**REQUESTS:**
(A) In the passage on meteorologists and climate change, where does Joe Bastardi now work as chief meteorologist?
(B) Extend the passage on meteorologists and climate skepticism past its final paragraph.
— START OF SELECTED PASSAGE —
That makes sense; many Americans trust their local weathermen for all things weather. 

Ed Maibach, director of George Mason University’s Center for Climate Change Communication, says Obama is smart to use weather people to promote the National Climate Assessment. “Unlike climate scientists, they already have the eyes and ears of the American people,” he says.

According to his research, many meteorologists are climate skeptics. “While almost all of them understand that the climate is changing,” he says, “they’re not all necessarily convinced that human activity is driving the change.” 

And some don’t even go that far. Among the most prominent of the unpersuaded is Joe Bastardi. He spent much of his career at Accuweather and is now chief meteorologist at WeatherBell.com. He goes on shows like Fox’s The O’Reilly Factor often to dispute climate science.

“The weather was far worse in this country in the 30s, 40s, and 50s,” Bastardi says. “In the end, I think this is much ado about nothing. I think it will wind up on the ash heap of history.”
— END OF SELECTED PASSAGE —
— START OF DATASET EXTRACT —
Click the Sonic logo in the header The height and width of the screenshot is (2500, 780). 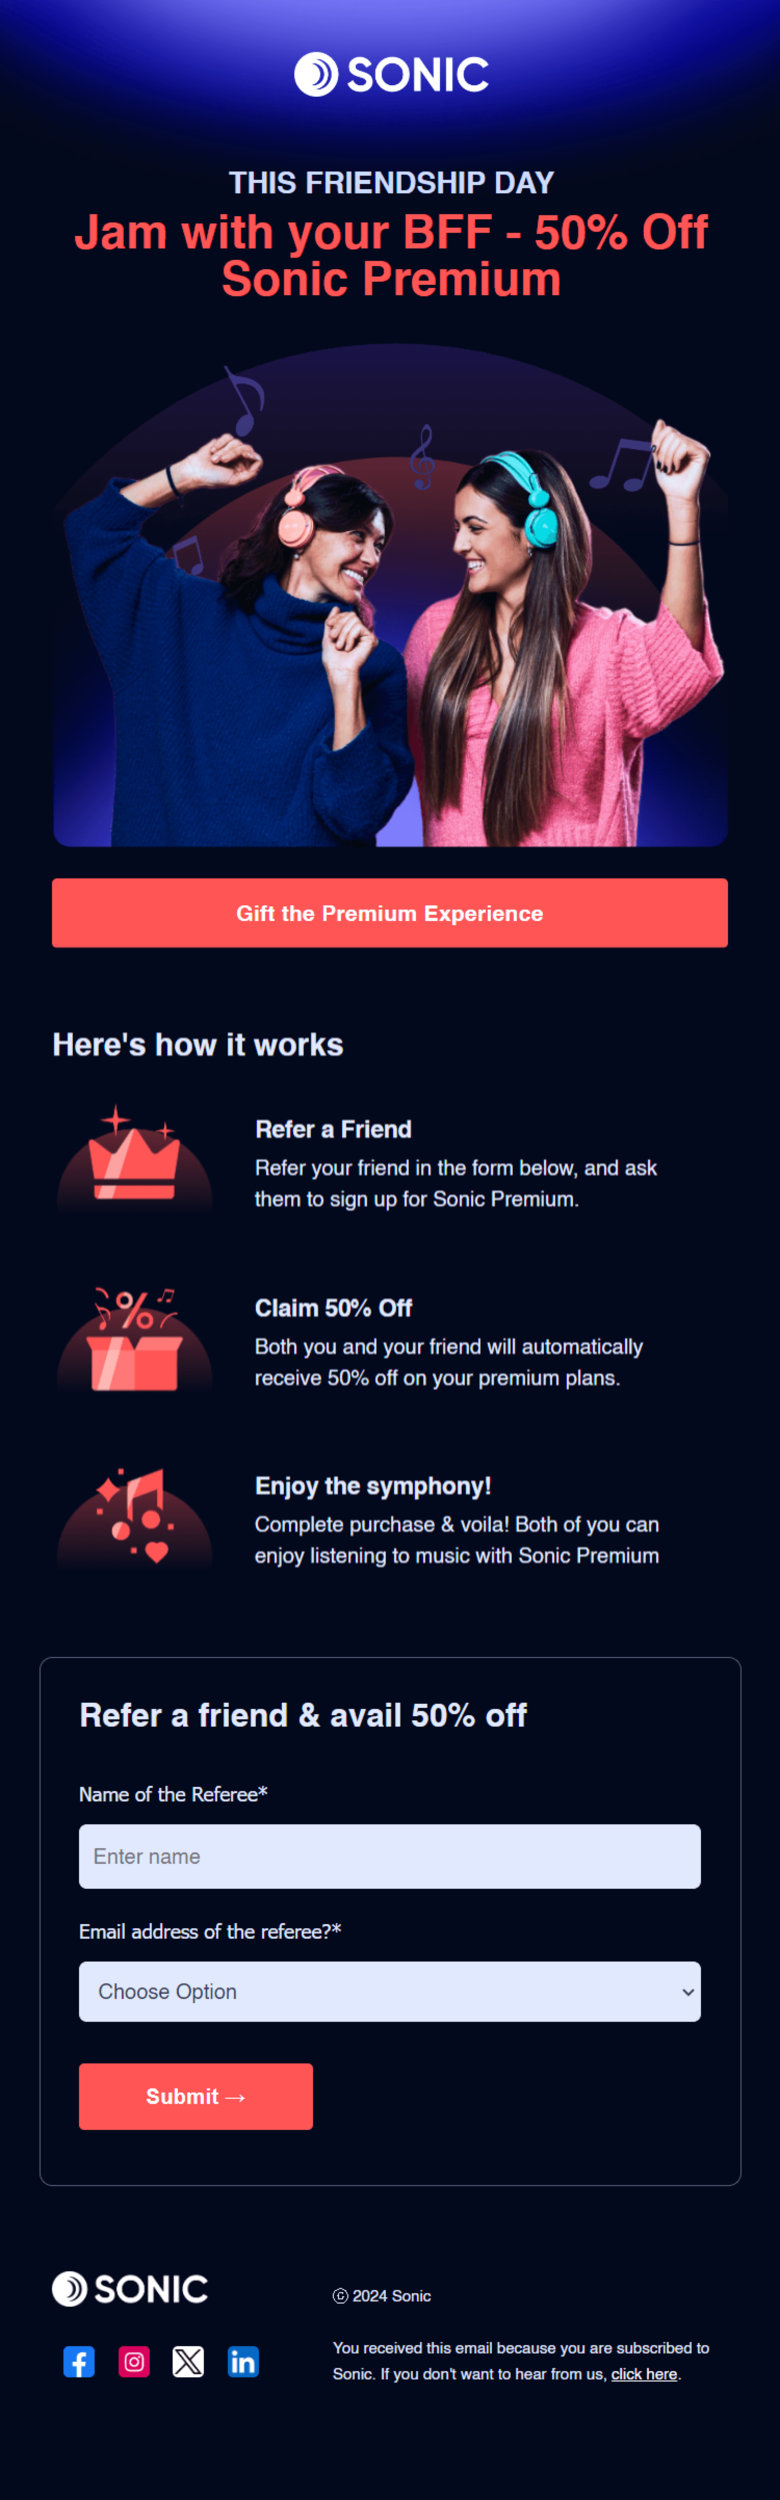click(391, 74)
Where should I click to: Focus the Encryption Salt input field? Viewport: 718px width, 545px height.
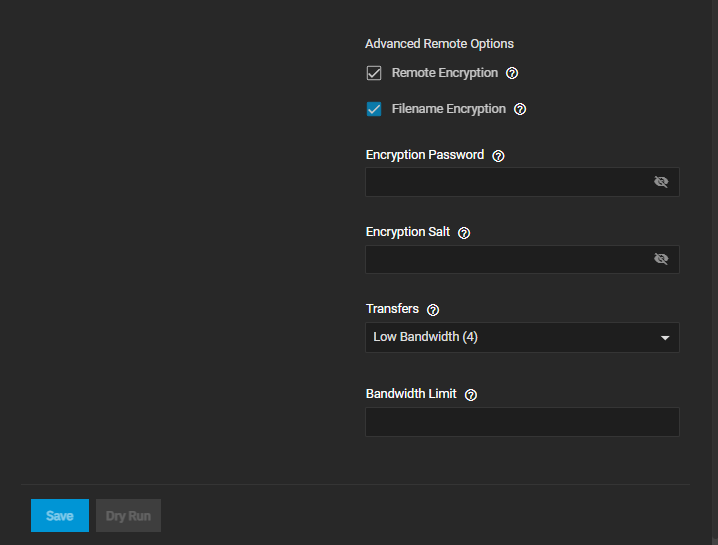click(507, 259)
— END OF DATASET EXTRACT —
**ANSWERS FOR THIS EXERCISE:**
(A) WeatherBell.com

(B)
According to Maibach’s research, a full quarter of TV weather people said they don’t believe climate change is happening, in the most recent survey in 2010. About an equal number said they weren’t sure. 

Some may be skeptical because they see how often their computer models don’t produce accurate short-term forecasts. 

“They translate some of that into having some concerns about using the similar kinds of models to project the climate out for many, many years,” says Keith Seitter, executive director of The American Meteorological Society, which supports the President’s report.  

Obama is now trying to get more TV weather people who believe the long-range forecast to spread the word.